Bahkan, hal tersebut juga menimpa keluarga mantan Gubernur DKI Jakarta, Anies Baswedan. Kedua anak Anies, yakni Mikail dan Kaisar Baswedan, disebut mendukung Dharma-Kun, padahal dia merasa tidak memberikan dukungan.

Hal itu disampaikan Anies melalui media sosialnya. Bahkan, staf yang bekerja untuknya juga dicatut.

Baca Juga: Ada Usulan Duet Anies-Rano Karno di Pilkada Jakarta, PDIP Pikir-Pikir

3. Pencatutan KTP indikasi pelanggaran Pilkada

PDIP Desak Polisi Segera Usut Kasus Dugaan Pencatutan KTP Warga DKIPakar Pemilu Titi Anggraini dalam program Real Talk with Uni Lubis, Rabu (27/3/2024). (IDN Times/Aldila Muharma)

Anggota Dewan Pembina Perkumpulan untuk Pemilu dan Demokrasi (Perludem), Titi Anggraini, merespons dugaan pencatutan KTP untuk dukungan pasangan Dharma-Kun untuk Pilkada DKI Jakarta 2024. Dia mendesak Badan Pengawas Pemilu (Bawaslu) bertindak cepat menangani dugaan pelanggaran Pilkada ini.

"Terhadap maraknya dugaan dan juga keluhan terkait dengan pencatutan data warga, khususnya di DKI Jakarta, untuk kepentingan pencalonan perseorangan di Pilkada DKI Jakarta, hal itu harus direspons dengan cepat oleh penyelenggara pemilu, khususnya Bawaslu beserta jajaran, karena terkait indikasi pelanggaran atau tindak pidana," ujar Titi dalam tayangan video di kanal YouTube-nya, Jumat (16/8/2024).

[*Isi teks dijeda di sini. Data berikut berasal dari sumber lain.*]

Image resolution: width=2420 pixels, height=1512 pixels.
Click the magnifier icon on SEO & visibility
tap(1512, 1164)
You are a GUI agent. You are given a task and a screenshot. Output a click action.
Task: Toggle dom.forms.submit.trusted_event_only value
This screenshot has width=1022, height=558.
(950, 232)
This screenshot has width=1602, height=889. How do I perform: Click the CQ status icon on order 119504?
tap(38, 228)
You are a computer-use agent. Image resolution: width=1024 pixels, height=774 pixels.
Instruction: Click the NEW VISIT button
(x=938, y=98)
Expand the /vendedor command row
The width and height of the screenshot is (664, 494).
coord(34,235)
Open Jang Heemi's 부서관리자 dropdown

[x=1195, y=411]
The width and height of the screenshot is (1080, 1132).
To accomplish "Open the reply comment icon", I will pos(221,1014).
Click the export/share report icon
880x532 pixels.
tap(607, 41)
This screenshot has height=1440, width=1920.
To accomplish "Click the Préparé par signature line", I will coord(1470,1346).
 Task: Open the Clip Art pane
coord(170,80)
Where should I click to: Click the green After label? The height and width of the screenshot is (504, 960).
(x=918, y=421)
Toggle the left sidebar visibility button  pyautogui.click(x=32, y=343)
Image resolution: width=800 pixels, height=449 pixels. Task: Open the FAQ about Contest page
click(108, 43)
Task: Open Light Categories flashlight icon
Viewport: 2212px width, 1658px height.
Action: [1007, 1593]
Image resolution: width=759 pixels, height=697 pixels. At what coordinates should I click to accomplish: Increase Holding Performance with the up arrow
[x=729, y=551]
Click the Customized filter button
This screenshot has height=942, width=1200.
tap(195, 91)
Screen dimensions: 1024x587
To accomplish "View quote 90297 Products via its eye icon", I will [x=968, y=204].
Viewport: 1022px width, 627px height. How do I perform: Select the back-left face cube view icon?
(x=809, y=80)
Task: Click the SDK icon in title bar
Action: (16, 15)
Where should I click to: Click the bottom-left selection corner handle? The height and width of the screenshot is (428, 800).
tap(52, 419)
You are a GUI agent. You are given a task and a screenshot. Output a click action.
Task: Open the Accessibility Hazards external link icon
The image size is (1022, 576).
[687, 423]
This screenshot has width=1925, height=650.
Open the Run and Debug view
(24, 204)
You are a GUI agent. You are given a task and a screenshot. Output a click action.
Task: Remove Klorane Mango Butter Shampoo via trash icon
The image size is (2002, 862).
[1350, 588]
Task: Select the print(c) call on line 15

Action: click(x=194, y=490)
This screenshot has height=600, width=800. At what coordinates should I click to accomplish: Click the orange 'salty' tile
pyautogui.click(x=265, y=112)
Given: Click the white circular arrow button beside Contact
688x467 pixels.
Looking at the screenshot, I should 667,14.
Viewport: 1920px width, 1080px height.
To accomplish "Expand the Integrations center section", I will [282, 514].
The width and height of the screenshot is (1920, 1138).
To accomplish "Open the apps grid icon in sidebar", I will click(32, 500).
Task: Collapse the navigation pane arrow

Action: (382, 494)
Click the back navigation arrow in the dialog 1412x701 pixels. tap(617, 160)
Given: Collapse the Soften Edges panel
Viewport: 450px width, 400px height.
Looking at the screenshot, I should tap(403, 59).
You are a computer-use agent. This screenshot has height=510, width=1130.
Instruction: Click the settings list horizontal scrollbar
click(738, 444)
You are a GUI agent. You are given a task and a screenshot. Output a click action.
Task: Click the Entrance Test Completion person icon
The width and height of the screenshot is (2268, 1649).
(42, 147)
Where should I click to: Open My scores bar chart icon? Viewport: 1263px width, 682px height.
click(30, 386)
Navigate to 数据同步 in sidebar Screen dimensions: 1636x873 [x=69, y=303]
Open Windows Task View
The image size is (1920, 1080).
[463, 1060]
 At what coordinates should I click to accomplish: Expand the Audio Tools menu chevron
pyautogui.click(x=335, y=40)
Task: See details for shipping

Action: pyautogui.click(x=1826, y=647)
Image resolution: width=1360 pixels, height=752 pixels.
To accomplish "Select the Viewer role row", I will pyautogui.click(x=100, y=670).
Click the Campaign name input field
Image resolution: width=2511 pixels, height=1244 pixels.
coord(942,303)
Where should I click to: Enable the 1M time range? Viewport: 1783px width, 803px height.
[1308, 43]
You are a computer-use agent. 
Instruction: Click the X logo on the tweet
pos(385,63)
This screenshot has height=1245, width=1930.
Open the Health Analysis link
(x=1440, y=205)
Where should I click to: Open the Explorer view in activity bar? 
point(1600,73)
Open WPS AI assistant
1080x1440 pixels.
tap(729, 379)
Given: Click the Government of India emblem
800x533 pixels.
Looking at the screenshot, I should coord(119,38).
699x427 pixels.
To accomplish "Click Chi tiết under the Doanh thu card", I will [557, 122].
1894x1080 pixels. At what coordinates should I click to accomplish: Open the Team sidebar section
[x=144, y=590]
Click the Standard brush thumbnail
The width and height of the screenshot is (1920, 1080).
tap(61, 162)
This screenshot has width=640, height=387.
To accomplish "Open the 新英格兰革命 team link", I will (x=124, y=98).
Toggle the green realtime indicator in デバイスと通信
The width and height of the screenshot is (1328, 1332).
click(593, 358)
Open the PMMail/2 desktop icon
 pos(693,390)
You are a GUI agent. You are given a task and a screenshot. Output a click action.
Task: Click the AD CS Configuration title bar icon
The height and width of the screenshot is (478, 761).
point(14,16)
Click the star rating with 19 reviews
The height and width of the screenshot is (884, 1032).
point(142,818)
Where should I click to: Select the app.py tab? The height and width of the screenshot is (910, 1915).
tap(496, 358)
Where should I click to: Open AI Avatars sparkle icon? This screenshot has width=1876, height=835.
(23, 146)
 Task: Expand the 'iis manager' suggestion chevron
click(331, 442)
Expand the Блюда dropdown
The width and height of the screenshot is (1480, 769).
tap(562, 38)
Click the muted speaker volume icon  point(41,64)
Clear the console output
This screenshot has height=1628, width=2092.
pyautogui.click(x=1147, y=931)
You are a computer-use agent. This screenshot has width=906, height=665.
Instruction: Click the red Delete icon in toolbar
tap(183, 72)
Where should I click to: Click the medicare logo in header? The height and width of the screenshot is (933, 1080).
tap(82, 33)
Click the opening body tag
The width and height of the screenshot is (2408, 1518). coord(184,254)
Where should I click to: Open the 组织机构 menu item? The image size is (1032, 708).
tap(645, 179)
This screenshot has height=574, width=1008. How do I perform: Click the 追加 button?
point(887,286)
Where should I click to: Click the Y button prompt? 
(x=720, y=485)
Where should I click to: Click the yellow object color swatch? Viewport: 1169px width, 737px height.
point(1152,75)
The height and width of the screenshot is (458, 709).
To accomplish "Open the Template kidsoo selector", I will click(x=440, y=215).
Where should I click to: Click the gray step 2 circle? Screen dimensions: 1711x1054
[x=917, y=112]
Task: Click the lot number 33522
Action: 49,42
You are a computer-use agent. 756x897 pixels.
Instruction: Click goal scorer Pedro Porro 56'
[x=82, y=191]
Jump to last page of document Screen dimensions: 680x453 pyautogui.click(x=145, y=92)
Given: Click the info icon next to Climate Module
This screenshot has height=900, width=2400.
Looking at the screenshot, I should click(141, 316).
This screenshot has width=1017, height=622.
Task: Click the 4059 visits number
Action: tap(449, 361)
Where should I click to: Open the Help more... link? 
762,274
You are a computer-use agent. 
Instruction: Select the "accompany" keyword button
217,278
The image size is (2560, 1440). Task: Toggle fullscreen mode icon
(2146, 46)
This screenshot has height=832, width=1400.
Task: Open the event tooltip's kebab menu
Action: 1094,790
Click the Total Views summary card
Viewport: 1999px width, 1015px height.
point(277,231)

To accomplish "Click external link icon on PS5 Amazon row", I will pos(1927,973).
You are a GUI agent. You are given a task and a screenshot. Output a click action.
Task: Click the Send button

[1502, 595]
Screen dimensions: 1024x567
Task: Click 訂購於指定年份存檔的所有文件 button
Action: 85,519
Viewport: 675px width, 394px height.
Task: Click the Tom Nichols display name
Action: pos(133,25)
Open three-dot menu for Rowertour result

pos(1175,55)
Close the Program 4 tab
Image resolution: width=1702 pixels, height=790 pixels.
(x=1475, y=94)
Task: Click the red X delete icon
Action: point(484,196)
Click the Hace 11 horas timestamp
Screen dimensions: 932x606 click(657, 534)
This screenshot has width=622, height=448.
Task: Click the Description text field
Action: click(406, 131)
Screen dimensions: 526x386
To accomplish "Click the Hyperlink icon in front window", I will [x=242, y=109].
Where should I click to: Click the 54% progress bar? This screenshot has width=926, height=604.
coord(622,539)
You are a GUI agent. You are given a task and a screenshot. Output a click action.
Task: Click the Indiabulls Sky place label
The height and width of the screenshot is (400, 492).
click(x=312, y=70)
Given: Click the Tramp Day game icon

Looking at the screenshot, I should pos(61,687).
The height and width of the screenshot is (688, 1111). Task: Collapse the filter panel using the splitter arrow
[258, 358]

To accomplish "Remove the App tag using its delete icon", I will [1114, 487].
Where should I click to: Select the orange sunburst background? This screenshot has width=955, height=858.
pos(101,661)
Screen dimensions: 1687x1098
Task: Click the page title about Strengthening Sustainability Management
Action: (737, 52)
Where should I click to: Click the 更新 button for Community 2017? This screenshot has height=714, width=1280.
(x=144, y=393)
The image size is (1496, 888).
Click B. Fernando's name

Titi menjelaskan dalam Undang-Undang Pilkada, Pasal 185 dan Pasal 186 disebutkan, penggunaan keterangan yang tidak benar atau pun dukungan palsu terhadap dukungan perseorangan, merupakan tindak pidana yang diancam hukuman penjara minimal 12 bulan dan paling lama 36 bulan, serta denda minimal Rp12 juta dan maksimal Rp36 juta.

Selain itu, terhadap penyelenggara pemilihan, baik Panitia Pemilihan Kecamatan (PPK), Panitia Pemungutan Suara (PPS), Komisi Pemilihan Umum (KPU), yang tidak melalukan verifikasi dan rekapitulasi syarat dukungan, juga merupakan tindak pidana yang diancam penjara minimal 36 bulan maksimal 72 bulan, serta denda minimal Rp36 juta dan maksimal Rp72 juta.

"Atas indikasi temuan awal, Bawaslu tidak perlu menunggu, karena hal itu patut diduga kuat pelanggaran Pilkada dan merupakan tindak pidana pemilihan," ujar Titi.